- **Study text**:
The Queerness of Mr Burr.

It is a topic I have touched upon many times before: my queerness. I have touched on it because it is a constant learning curve as the world around us evolves, or devolves, and how language changes. I have spoken about how my first exposure to queerness was very militant and how I felt outcast by it because I am a cisgendered male, but as time goes on, I use the term “queer” and awful lot more.

Why do I use the word? Well, because it’s an umbrella term primarily, but also because it levels everyone off. We are a community that is divided for the most part, only being united when it counts, but if all year long everyone jut call themselves “queer” then not matter your gender, or who you jump into bed with, or don’t as the case may be, we’re all just even more equal.

Recently, it was brought to my attention that at times I can be quite outspoken. This has perhaps been something that’s happened more recently as 2019 is less about bullshit, and more about just getting things done. I lost a fair few Instagram followers for commenting on Lady Gaga’s statement about just one of the sexual predators she worked with, and I also lost more commenting on RuPaul’s Drag Race Allstars and how none of the queens should have returned and based on some of the lip syncs there should have been more than one double sashay.

Why do people get so bent out of shape because of an opinion? Because at this moment in time, opinions mean a lot, and disagreeing with someone is taken to be so left field that they just would rather unfollow me than have a discussion. I did have a few discussions about both topics. I also has discussions about my queerness and about other people’s queerness.

I made quite a few jokes about the above image, and may have confused a few people joking about it being a promo shot from a TV series I was doing. I’m not doing a TV series, and I did apologise to those I confused, although the title and premise of the show was a killer. But anyway, this image is one of those ones that sparked conversations about my queerness.

I am queer. I am gay. I am cisgendered. These things are well established. I have my own views on the usage of slurs, including “faggot” and “puff”, and how they should also be adopted as making them positives. I find it a positive when they are used against me, because to give a word power over me is dangerous. I am 30 now, I have had 30 years to contend with all this garbage. I’ve nearly spent half my life dealing with being out of the closet.

One of the conversations was about if I present as “masc” or not, and honestly, I don’t have much of an idea about that. I am camp, no matter what. I can’t help that. The affectation of my voice gives me that camp vibe, the way I dress sometimes, my interests, the way I walk, is all camp, but what is “masc”? There are heterosexual people in this world who are also camp, and if you are to believe that “masc” means you have manly, heterosexual traits, then surely being a bit camp sometimes is also “masc”? And what does it matter anyway?

- **Problem A**:
Restate the paragraph of the essay on queerness that begins "Recently, it was brought to my attention" as a brief bulleted list that keeps its main facts.
- **Problem B**:
According to the essay on queerness, which things give the author a camp vibe? List every one the text names.
- **Problem C**:
Proceed with the essay on queerness, beginning after its final question, "And what does it matter anyway?"

Rows from a data collection
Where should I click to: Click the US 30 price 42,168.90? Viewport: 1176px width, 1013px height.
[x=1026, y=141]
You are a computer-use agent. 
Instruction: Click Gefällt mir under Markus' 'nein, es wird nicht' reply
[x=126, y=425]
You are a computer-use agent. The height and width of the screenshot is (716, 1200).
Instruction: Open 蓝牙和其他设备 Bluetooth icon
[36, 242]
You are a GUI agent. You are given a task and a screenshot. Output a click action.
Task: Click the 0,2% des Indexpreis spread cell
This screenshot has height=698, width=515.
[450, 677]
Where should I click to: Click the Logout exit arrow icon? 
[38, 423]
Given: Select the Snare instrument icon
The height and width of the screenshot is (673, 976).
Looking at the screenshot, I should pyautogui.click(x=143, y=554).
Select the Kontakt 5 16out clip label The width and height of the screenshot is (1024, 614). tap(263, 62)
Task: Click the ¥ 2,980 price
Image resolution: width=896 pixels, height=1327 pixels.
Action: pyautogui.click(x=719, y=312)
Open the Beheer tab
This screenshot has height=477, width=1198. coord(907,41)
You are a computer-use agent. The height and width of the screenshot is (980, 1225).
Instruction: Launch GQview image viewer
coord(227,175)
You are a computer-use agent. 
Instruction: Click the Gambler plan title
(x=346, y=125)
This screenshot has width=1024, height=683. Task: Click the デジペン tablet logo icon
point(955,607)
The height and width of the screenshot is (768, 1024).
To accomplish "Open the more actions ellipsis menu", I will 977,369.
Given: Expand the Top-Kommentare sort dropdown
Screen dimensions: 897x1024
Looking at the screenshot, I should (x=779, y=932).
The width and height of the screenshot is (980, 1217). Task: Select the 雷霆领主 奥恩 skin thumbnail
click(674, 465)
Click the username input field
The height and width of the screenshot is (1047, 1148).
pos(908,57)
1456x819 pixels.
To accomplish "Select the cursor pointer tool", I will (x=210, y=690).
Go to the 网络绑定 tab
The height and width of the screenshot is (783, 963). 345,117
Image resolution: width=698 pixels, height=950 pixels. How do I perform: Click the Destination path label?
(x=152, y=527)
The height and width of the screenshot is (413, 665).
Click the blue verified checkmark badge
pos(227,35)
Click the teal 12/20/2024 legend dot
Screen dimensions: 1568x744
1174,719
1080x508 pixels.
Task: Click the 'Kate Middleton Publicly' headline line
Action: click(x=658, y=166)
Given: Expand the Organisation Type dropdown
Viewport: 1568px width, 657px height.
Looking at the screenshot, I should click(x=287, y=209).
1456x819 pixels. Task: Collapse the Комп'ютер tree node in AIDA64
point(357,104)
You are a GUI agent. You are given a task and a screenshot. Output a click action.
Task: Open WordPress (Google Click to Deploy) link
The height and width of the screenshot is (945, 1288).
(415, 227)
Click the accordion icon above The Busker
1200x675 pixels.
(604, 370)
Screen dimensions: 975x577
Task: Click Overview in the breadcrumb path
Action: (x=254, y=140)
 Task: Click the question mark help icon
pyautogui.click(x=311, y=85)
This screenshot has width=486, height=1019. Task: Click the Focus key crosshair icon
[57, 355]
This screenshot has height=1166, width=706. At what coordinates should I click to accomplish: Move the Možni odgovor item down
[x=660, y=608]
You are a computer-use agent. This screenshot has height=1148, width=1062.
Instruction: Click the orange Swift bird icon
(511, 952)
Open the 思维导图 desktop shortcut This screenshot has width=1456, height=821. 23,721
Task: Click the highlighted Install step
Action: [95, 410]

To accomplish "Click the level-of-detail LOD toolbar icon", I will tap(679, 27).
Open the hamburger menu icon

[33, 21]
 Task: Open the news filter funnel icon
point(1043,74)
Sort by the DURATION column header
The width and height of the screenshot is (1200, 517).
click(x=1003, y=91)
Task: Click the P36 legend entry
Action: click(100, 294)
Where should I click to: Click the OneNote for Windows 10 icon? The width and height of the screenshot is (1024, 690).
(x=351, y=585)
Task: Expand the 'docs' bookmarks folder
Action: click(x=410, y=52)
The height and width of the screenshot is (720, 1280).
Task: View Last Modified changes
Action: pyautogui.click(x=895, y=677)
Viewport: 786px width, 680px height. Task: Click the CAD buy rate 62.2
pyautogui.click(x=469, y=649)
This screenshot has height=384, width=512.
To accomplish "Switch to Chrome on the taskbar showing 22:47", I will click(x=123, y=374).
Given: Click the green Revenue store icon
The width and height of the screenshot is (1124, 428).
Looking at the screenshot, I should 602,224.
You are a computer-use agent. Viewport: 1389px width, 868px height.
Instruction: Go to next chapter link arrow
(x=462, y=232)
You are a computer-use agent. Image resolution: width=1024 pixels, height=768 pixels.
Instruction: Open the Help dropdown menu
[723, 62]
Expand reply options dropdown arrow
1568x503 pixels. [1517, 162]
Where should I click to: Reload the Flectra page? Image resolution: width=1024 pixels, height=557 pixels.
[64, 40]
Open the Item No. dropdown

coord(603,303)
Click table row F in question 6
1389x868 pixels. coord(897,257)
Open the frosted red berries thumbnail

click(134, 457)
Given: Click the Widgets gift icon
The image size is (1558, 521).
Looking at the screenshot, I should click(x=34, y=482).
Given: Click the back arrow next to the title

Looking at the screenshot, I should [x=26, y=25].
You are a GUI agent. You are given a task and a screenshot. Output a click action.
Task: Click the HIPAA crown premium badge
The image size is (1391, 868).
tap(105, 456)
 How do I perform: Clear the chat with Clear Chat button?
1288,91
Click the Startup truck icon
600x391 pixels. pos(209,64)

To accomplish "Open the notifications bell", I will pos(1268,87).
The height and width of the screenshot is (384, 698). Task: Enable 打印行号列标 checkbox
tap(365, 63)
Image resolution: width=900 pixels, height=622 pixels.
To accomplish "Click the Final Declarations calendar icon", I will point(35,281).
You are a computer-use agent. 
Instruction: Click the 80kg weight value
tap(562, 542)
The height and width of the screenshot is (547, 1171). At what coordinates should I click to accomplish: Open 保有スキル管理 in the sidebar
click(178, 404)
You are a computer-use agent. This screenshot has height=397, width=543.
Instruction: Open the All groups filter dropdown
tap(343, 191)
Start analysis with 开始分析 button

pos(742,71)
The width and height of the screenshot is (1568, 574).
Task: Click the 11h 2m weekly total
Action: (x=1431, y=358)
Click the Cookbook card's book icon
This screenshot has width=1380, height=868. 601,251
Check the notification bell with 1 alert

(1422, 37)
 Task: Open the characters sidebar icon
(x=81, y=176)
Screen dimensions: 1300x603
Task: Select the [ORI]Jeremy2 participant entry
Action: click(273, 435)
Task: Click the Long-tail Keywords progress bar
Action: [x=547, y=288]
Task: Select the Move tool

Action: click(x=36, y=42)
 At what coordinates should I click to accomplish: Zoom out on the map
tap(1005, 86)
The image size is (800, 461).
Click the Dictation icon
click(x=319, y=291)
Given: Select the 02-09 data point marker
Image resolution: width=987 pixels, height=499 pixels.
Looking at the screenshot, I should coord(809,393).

- **Response area A**:
- The author has been told that he can be quite outspoken at times.
- This may have increased recently, since 2019 is less about nonsense and more about getting things done.
- He lost a number of Instagram followers for commenting on Lady Gaga's statement about one of the sexual predators she worked with.
- He lost more for commenting on RuPaul's Drag Race All Stars, arguing that none of the queens should have returned and that, judging by some of the lip syncs, there should have been more than one double sashay.

- **Response area B**:
- The affectation of the author's voice
- The way the author dresses sometimes
- The author's interests
- The way the author walks

- **Response area C**:
Well, it matters because again we give it power. As a community, we either lust after “masc” men because the idea is they can throw us around a room in the throes of passion, yet we discard those who would rather go to a football match than a stitch and bitch session. We can’t have it both ways, and as a camp man, let me tell you sometimes, sweetie, I can throw you around the room like a rag doll because whilst I may be chubby, and I may be camp, I still have strength. It doesn’t make me “masc” though.

You see, “masc” is a very toxic thing to say, and I don’t really like using the word “toxic” anymore since it was attached to everything that someone thinks is bad. If someone is negative, they’re just a negative person, they’re not toxic. And on the flip side of something like toxic masculinity, there has to be things such as toxic queerness. That exclusion from activities or groups because you are not 100% queer in everything you do; because you identify as cisgendered, or because you like to define yourself beyond the vague “queer” name.

During this conversation I said to the person, I just believe in letting my queer brothers and sisters just be who they want to be. If they want to knit in a cafe, make their life all about RuPaul’s Drag Race, go watch a football match, or whatever, they deserve to just be. It doesn’t make them anymore or less queer. At the end of the day, queer means strange, and what is stranger than seeing a queer watch a football match for the actual game not the men?

My queerness, is my queerness. It is gay, it is camp, it is a pink office, a bedazzled denim jacket with the word “PUFF” emblazoned on the back. My queerness is me. I am King and Kween.

Watch my new show “Euro Peen”, 2am, Tuesdays on Vaseland.